ArduPilot:master
← tridge:pr-fix-can-deadlock
opened 11:00AM - 24 Sep 24 UTC
This fixes a set of issues found on investigating a watchdog from @lthall
PR… depends on: https://github.com/dronecan/libcanard/pull/72
The situation was:
- a H7 with mavlink over serial over DroneCAN setup, MissionPlanner connected to the serial port
- SERIAL1_PROTOCOL set to GPS, with GPS1_TYPE=AUTO, but no GPS plugged in
There were several interacting bugs:
- the canard layer could run out of buffer in its allocator part way through a message send, resulting in sending just some of the frames onto the bus, which results in a corrupt message, wasted bandwidth and broadcast() returning false
- MissionPlanner sends CAN_FORWARD requests on all connections, regardless of type, which on a CAN serial port means it is requesting to send it's own packets over CAN, resulting in an "infinite" number of packets and complete bus saturation
- MissionPlanner issue here: https://github.com/ArduPilot/MissionPlanner/issues/3417
- once the bus was saturated, serial.update() in the DroneCAN thread would not make any progress, which meant it would keep trying to send the same bytes forever, but no full messages could ever be sent, so from the users point of view the CAN bus is dead (the UI shows no messages, as all messages are corrupt)
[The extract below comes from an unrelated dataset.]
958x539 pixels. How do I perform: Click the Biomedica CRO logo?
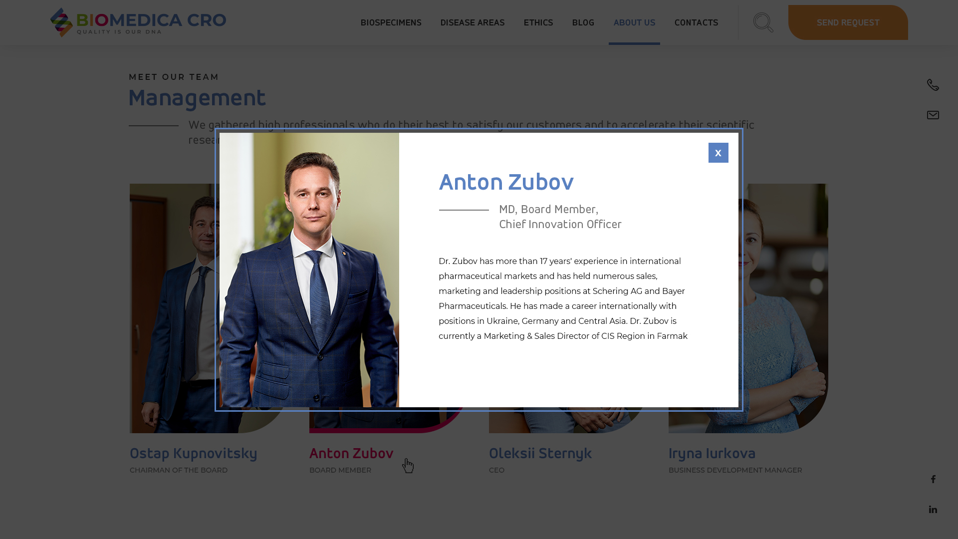(138, 22)
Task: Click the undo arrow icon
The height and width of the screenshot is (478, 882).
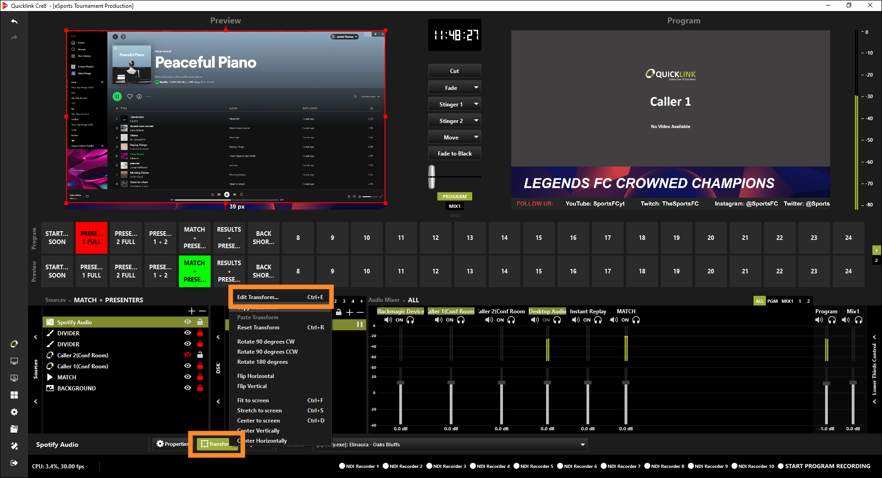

- the lack of a sleep in the DroneCAN thread meant that all threads of lower priority would stop running, including UART threads, the main thread keeps running
- the main thread then tries a begin() in AP_GPS for a new baudrate, the UART thread is still stuck in TX from the last set of GPS probe bytes and can't make progress due to the higher priority DroneCAN thread running non-stop
- the main thread then gets stuck waiting on the _in_tx_timer boolean lock, causing the main thread to lockup
- this triggers a watchdog